Integrodifference equations, Allee effects, and invasions. The first part of the book is devoted to simple, unstructured population models that ignore much of the variability found in natural populations for the sake Selected pages Page Bulletin of Mathematical Biology, 58, elemsnts The book consists of two parts.
The first part of the book is devoted to simple, unstructured population models that ignore much of the variability found in natural populations for the sake of tractability. Harvest models bifurcations and breakpoints.
Quantitative Methods for Ecology and The second part of this book is devoted to structured population models, covering spatially-structured population models with a focus on reaction-diffusion modelsage-structured models, and two-sex models. Bulletin of Mathematical Biology, 54, Cambridge University PressJul 19, – Mathematics – pages. Theoretical Population Biology, B44, Journal of Theoretical Biology, Speeds of invasion in a model with strong or weak Allee effects.
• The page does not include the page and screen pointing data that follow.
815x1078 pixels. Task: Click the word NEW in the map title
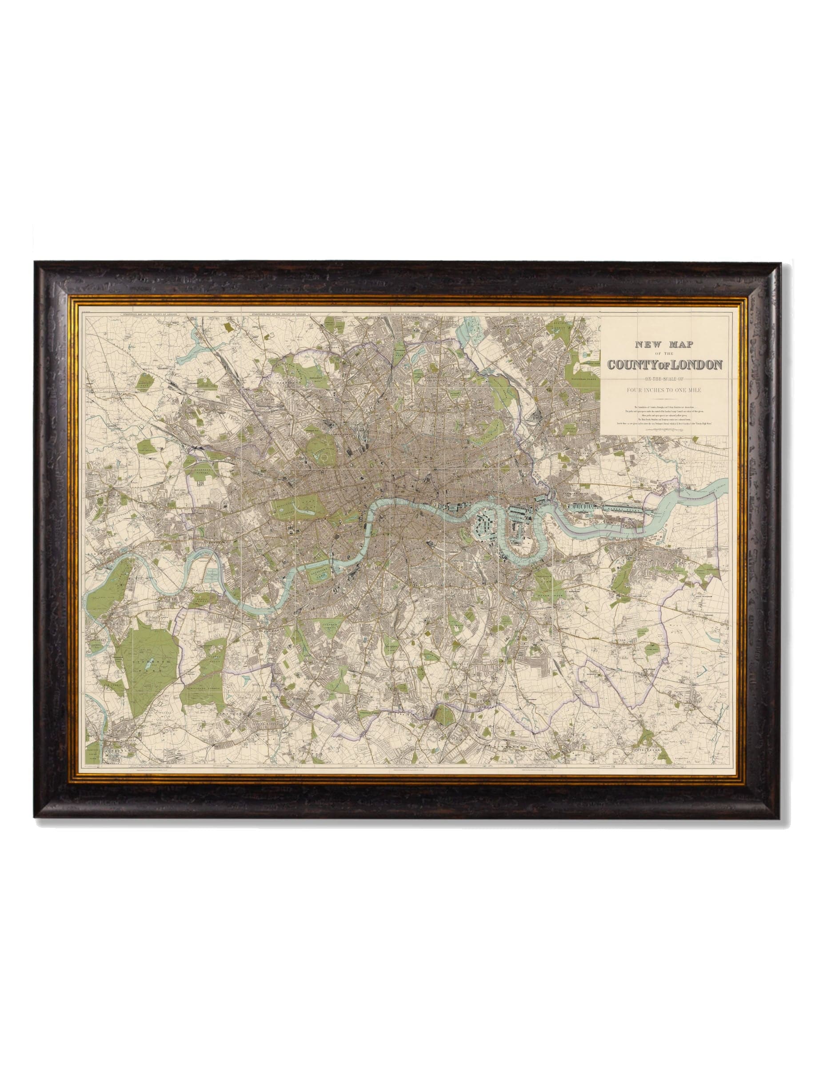click(x=644, y=345)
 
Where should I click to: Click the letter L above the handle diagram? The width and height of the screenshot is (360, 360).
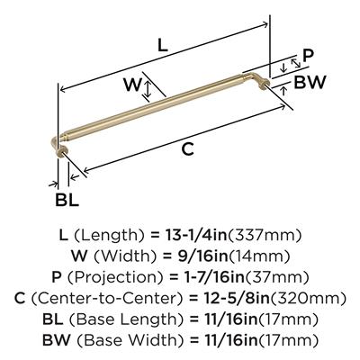click(163, 46)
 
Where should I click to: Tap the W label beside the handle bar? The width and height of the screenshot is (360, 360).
click(132, 85)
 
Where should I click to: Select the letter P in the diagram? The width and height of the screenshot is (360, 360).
click(308, 56)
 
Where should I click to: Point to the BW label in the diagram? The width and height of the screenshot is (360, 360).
click(310, 82)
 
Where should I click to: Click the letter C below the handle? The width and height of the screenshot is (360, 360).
click(188, 149)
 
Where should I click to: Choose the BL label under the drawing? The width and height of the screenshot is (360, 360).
click(67, 200)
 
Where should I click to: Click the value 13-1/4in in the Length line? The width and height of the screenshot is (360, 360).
click(196, 235)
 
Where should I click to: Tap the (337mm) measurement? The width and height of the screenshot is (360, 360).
click(265, 235)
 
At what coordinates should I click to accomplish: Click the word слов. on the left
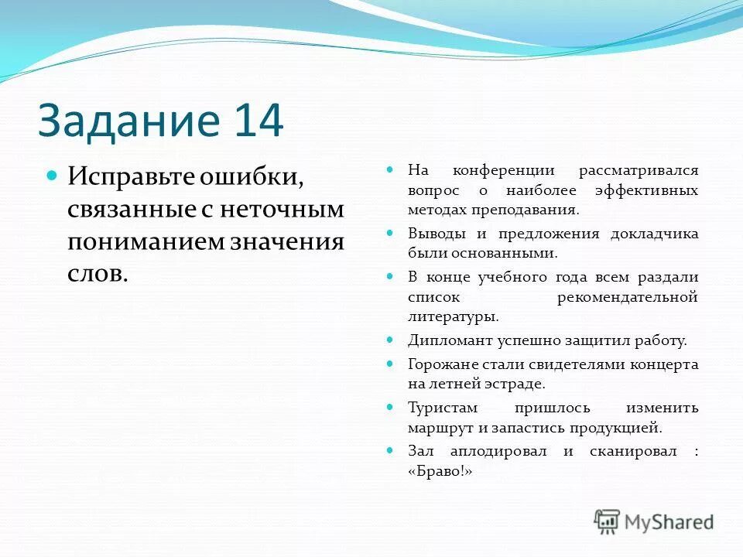coord(97,274)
The modelling of the population dynamics in ecosystems e.
Part one is split into single-species models, interacting and exploited populations. Invasion and chaos in a pulsed mass-action chemostat.
Journal of Mathematical Biology, 30, Bulletin of Mathematical Biology, 77, Log In Sign Up. Elements of Mathematical Ecology. Topics covered include density dependence, bifurcations, demographic stochasticity, time delays, population interactions predation, competition, and mutualismand the application of optimal control theory to the management of renewable resources.